■ **Things to do**:
1: In the source document on volcanic plume models, translate this sentence into Spanish: "Comparing and evaluating two one-dimensional volcanic plume models using the Independent Volcanic Eruption Source Parameter Archive (IVESPA) database."
2: Continue the source document on volcanic plume models from the point where it stops, after the author affiliations.

■ **Source document**:
....
Comparing and evaluating two one-dimensional volcanic plume models using the Independent Volcanic Eruption Source Parameter Archive (IVESPA) database.
Titouan Renaud 1,2, Thomas J. Aubry2, Mark Woodhouse3, Sarah Muzard1,2, Félix Delebecque2,4
Affiliations: 1Department of Physics, École Normale Supérieure Paris-Saclay, Université Paris-Saclay, France; 2Department of Earth and Environmental Sciences, University of Exeter, Penryn, UK; 3School of Earth Sciences, University of Bristol, UK; 4Department of Mathematics, École Normale Supérieure Paris-Saclay, France.
....
■ **Record set**:
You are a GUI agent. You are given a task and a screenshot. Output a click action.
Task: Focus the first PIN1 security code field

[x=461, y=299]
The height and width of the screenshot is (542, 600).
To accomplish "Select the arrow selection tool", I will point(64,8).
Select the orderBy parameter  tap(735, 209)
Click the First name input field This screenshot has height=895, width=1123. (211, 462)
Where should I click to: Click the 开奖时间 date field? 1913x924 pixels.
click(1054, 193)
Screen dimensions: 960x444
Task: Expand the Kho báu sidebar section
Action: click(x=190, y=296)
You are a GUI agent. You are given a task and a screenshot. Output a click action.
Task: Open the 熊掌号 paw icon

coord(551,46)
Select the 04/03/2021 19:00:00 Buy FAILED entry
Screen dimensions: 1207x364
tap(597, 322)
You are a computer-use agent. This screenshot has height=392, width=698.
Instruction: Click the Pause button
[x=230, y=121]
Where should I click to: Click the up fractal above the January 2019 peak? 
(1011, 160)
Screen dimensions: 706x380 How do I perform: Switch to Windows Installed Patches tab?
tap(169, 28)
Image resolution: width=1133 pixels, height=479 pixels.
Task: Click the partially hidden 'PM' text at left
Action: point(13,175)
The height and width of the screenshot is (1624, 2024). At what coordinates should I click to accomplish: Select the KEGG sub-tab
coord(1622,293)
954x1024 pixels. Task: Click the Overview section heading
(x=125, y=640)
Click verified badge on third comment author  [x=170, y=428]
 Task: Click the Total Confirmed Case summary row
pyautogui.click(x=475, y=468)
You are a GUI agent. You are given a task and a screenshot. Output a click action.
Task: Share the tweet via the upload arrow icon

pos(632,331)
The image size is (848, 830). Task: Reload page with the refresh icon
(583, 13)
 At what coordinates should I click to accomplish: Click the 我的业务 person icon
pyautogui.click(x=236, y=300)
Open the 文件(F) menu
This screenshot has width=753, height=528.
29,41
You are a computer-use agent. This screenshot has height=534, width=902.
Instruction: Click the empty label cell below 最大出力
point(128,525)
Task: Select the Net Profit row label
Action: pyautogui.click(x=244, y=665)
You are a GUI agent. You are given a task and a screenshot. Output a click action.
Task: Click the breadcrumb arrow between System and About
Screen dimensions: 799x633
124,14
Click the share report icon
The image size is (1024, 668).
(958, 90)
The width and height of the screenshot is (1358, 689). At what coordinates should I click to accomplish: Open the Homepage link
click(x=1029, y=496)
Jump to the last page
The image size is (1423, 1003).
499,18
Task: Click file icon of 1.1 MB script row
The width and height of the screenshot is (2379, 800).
....
■ **Per-task answers**:
1: Comparación y evaluación de dos modelos unidimensionales de plumas volcánicas mediante la base de datos Independent Volcanic Eruption Source Parameter Archive (IVESPA).

2:
Presentation type: Talk
Presentation time: Thursday 09:15 - 09:30, Room S160
Programme No: 3.12.4
Abstract
Explosive volcanic eruptions generate plumes which can pose direct threat to life and long-term health issues, cause widespread environmental and infrastructure damage, and interrupt the air traffic. Numerical models for volcanic plume rise underpin our understanding of how eruption source parameters and atmospheric conditions govern plume stability and rise height, and these models are key to managing volcanic hazard operationally. However, these models are subject to large uncertainties, in particular associated with the treatment of turbulent entrainment and water phase change processes in the plume. Here we take advantage of the new IVESPA database to evaluate and characterize two one-dimensional (1D) models: the Geneva and Plumerise models. IVESPA gathers all main eruption source parameters, their uncertainties, and atmospheric profiles for 134 well-observed volcanic events. We use it to determine entrainment coefficients minimizing the error on predicted plume height for each model, propagating uncertainties using a Monte Carlo simulations. Moreover, we assess the best approach to account for water phase change in 1D models, in particular for tropical plumes rising in humid atmospheres. Last, we compare the performance of both 1D plume models to the canonical power law linking the mass eruption rate to the plume top height. Our evaluation shed light on potential biases in both 1D plume models and the IVESPA database.